Никто не хотел уходить
Евгения Альбац: Накануне 13 июля буквально весь американский политический эфир был заполнен критикой президента США Джо Байдена. И к нему же обратились 24 конгрессмена от Демократической партии, которые призывали его отказаться от участия в гонке, освободить номинацию кандидата для более молодого политика. Но после покушения появились утечки в прессе от конгрессменов‑демократов о том, что сейчас время, когда мы должны защищать наших людей, что надо объединиться вокруг Байдена. Трамп уже победил, и поэтому совершенно бесполезно менять коня на переправе. Что вы скажете по поводу вот этих аргументов?
Юлия Иоффе: Ну это правда, после покушения на Трампа затихли разговоры, что Байдену надо отдать свое место либо вице-президенту Харрис, либо какому-то губернатору. И частично из-за этого правые говорят, что, конечно, это сделал Байден, чтобы отвлечь внимание. Опять в логике «кому это выгодно». Им кажется, что это выгодно Байдену, это отвлекло внимание от него, от его возраста, от того, что он вряд ли может дослужить второй срок. Следовательно, он это организовал. Левые считают, что это сделали правые, правые считают, что это сделали левые.
Демократы стоят перед выбором: либо надо сплотиться вокруг Байдена и решить, что это наш кандидат, больше мы об этом говорить не будем, идем вперед и боремся за Белый дом — либо он уступает место, и мы сплачиваемся вокруг другого кандидата. Но у них осталось всего четыре месяца до ноября, до выборов. С другой стороны, это очень много времени в американской политике. За четыре месяца всё может произойти. Может быть очередная ошибка Байдена, когда он опять замрет на сцене. Может быть, Трамп что-то выкинет. Я в декабре говорила с одним источником, он сказал тогда: понимаешь, два события могут произойти совершенно случайно, и у нас будет президентский бюллетень не Байден–Трамп, а Харрис–Хейли. То есть настолько всё на ниточке висит... Поэтому четыре месяца — это и много, и мало.
Евгения Альбац: Довольно страшно это слышать о стране, которую называют лидером свободного мира, о президенте Соединенных Штатов, о котором говорят, что он является гарантом и лидером свободного мира, который противостоит такому дьяволу, как Путин, и такому сильному авторитарному лидеру, как председатель Китая Си. Но возвращаясь к ситуации вокруг Байдена, накануне покушения на Трампа пришло сообщение, что главные спонсоры Демократической партии заморозили 90 миллионов долларов до тех пор, пока Байден будет оставаться основным кандидатом. А что теперь будет?

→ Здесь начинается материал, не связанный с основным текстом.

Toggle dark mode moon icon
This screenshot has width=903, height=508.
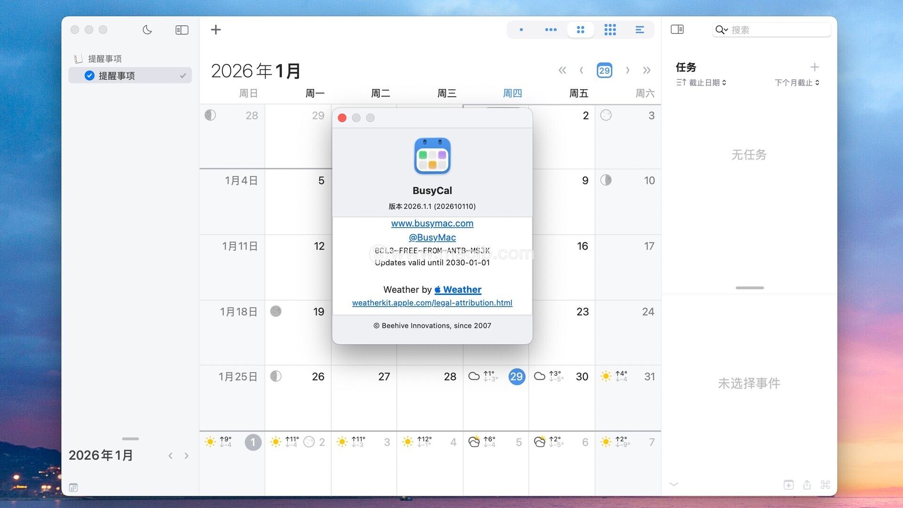click(x=147, y=30)
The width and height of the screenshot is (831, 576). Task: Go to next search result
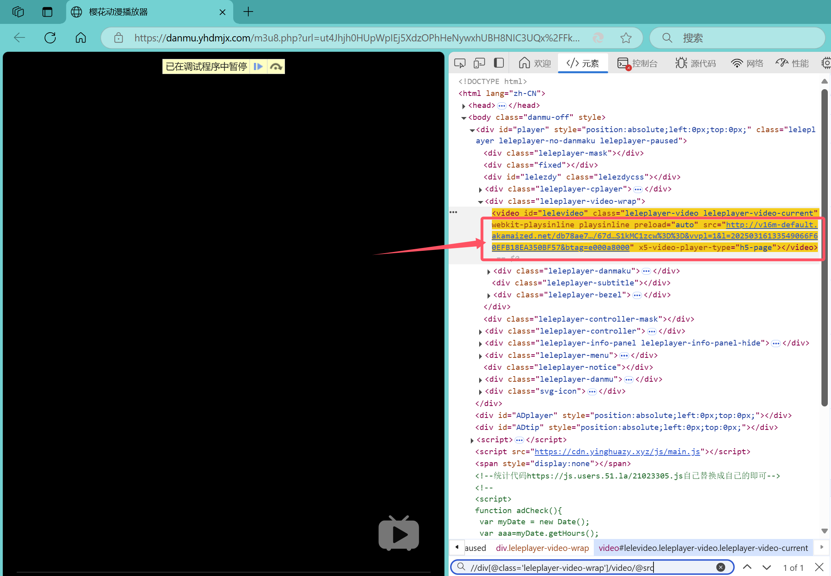pyautogui.click(x=767, y=567)
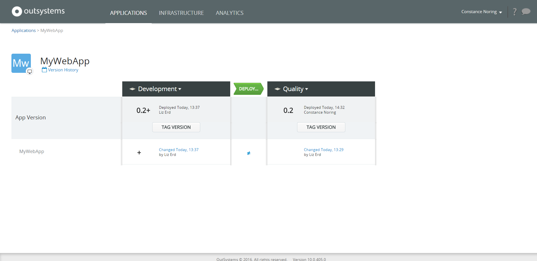Start deployment with the green DEPLOY button
Viewport: 537px width, 261px height.
tap(248, 89)
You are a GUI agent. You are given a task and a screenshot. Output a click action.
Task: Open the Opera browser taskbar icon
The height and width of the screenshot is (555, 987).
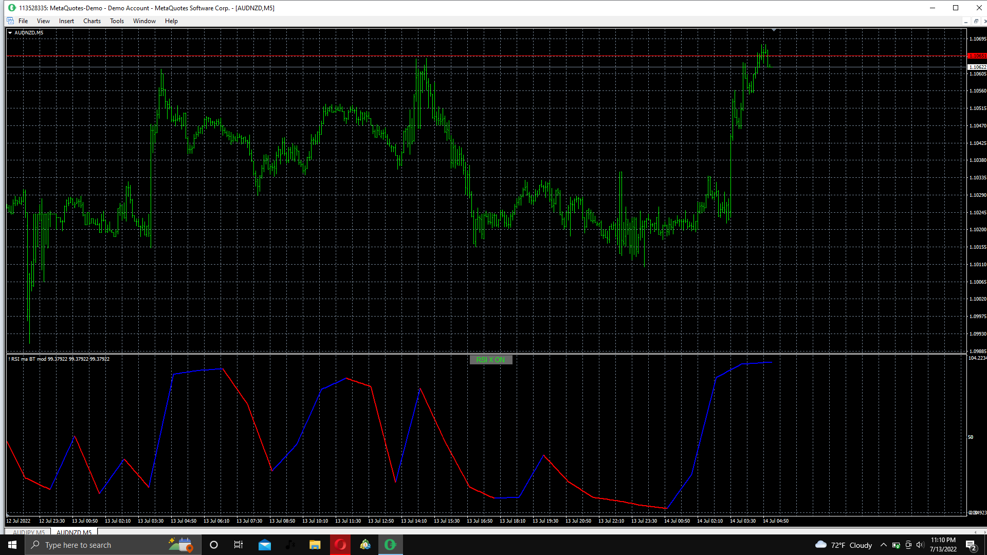(340, 545)
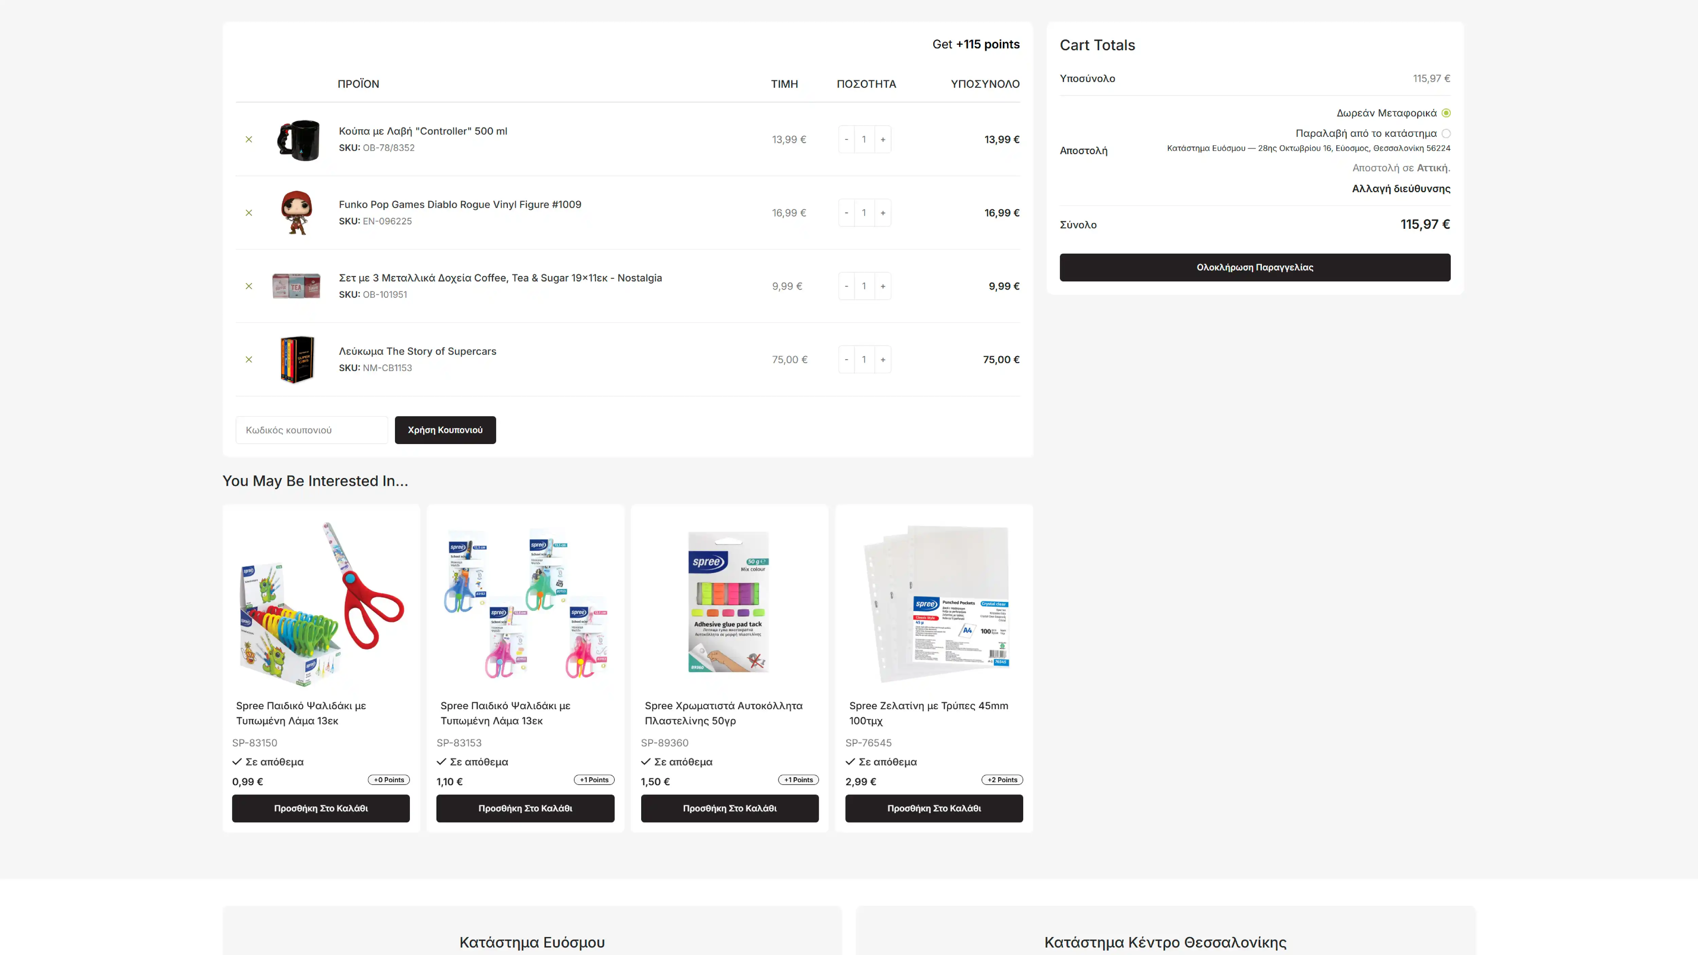Open the Αλλαγή διεύθυνσης address link
The image size is (1698, 955).
coord(1401,188)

Байдену кажется, что он — и это правда — успешный президент. То есть его политика довольно популярная, все его позиции популярны. Но он уже не нравится американскому электорату
Юлия Иоффе: Мне кажется, что вот до августа, когда будет съезд, Демократическая партия должна все-таки решить, на каком стуле они сидят. Сам Байден просто легендарно упрямый человек. Он, как все политики, большой эгоист, потому что баллотироваться в президенты США — на это решится только человек крайне нарциссического характера. Он шел к этому креслу лет 50, по-моему, это пятый или шестой раз, когда он баллотируется в президенты. Он в конце концов добился. Он всем обещал в 1918–1919 году, что он придет, наведет порядок после Трампа и потом передаст эстафету. Но оказавшись в Белом доме, в Овальном кабинете, он не захотел прощаться с такой властью. И ему кажется, что он — и это правда — успешный президент. То есть его политика довольно популярная, все его позиции популярны. Но он уже не нравится американскому электорату. То есть, условно, 61% американцев говорят, что им нравится, например, как Америка справляется с войной в Газе. Но при этом лишь 30% одобряют, как Байден это делает. Явный диссонанс. Они одобряют политику, но не политика, который проводит эту политику. И ему кажется, что в XX веке, в XXI веке не было президента, который ушел, не постаравшись выиграть второй срок. И не было такого, за редким исключением, что отслужив один срок в Белом доме, президент уходит. Байден говорит себе: у меня успешная политика, успешный первый срок, экономика идет на поправку. Я простил долги студентам (не всем, но многим), и это очень популярная позиция. Почему я должен отказываться от второго срока?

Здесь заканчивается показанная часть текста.